**Directions for this task:** Pull out the stretch of the column below from "Once again the" to "the deep ...", copying it word for word.

**Reading text:**
Certainly it's been a busy six weeks here since I last wrote in this column. Trying to get In Search of Anna published is my major project, and several things at the Salisbury Writers Festival were heartening. I did a 'Five Minute Pitch' to an agent, who seemed interested and has asked to see the whole manuscript, also a publisher's rep who was very encouraging. Fingers crossed but no chickens being prematurely counted. I guess I went into both those a bit more confidently having won two awards in the Festival - a short listed Commendation in the poetry section and First Place in the Short Story  - a lovely bit of reassurance before making the pitch!

Apart from that things are moving close to the book launch for Of Llamas and Piranhas   - less than three weeks away now. I have some PR set up, radio interviews and  scheduled reviews in journals, but that is now occupying a lot of my time. With David away for four weeks studying Gaelic in Ireland on a scholarship for an immersion course, I have - in some ways - more free time, but in others less. We've been keeping in touch with email and text and phone calls - but I've also been charting the time in a daily poem called A Non-traveller's Diary. Which has nbeen fun - but won't be for publication! That plus a few short stories has been the total of my writing production in these weeks. Everything IS accelerating!

Once again the shortest day is past, and spirits tend to rise - well, mine do anyway - when the sun is with us for longer stretches each day. I could relate to primitive peoples singing the sun's return from the caverns of the deep ...

**Provided records:**
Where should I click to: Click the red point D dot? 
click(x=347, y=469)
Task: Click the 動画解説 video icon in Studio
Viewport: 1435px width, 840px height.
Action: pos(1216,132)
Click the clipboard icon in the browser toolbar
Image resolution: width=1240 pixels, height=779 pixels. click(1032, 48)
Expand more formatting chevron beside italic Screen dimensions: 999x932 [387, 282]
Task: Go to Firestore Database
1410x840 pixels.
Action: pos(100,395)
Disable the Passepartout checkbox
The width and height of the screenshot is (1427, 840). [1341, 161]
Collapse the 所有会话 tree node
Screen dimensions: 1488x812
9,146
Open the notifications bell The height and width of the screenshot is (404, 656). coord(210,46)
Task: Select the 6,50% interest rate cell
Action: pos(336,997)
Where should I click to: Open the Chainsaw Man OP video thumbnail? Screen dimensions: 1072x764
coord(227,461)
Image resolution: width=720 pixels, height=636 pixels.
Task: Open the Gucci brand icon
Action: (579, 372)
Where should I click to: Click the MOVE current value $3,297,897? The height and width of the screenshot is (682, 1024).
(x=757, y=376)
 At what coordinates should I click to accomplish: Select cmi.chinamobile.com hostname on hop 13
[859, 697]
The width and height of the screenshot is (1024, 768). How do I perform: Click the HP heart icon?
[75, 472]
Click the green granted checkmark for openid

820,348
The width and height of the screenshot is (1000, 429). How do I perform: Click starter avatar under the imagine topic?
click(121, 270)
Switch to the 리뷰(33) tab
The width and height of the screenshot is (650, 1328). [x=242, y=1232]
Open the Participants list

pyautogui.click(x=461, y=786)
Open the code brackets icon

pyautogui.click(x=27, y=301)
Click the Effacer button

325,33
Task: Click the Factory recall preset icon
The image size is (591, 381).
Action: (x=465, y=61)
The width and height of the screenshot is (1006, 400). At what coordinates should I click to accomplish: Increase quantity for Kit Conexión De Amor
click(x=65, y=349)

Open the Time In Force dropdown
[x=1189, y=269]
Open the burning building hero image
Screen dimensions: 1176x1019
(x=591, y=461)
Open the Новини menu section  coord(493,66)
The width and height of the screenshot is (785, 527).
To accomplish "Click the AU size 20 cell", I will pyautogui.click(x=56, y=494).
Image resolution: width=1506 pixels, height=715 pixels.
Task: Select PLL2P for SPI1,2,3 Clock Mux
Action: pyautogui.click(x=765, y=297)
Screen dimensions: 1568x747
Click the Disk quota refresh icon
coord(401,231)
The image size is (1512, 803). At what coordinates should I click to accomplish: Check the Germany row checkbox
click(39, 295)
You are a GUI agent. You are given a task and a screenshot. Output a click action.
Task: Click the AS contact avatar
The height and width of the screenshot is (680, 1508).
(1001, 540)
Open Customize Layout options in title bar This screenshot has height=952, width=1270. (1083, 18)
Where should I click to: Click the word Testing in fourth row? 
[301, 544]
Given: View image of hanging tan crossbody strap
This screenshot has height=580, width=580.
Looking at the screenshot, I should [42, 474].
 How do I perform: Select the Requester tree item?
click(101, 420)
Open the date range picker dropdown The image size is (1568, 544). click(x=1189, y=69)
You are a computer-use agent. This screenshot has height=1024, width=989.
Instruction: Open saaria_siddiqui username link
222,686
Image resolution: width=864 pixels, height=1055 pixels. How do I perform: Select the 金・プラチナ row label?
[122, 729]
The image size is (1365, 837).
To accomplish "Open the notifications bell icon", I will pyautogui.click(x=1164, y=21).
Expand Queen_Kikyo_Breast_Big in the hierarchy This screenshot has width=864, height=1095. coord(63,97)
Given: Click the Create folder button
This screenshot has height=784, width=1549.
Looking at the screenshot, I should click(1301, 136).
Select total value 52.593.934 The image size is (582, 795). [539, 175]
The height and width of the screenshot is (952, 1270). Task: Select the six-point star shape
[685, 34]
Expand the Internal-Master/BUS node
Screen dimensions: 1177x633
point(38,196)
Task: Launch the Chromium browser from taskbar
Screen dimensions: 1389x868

**Answer for this exercise:**
Once again the shortest day is past, and spirits tend to rise - well, mine do anyway - when the sun is with us for longer stretches each day. I could relate to primitive peoples singing the sun's return from the caverns of the deep ...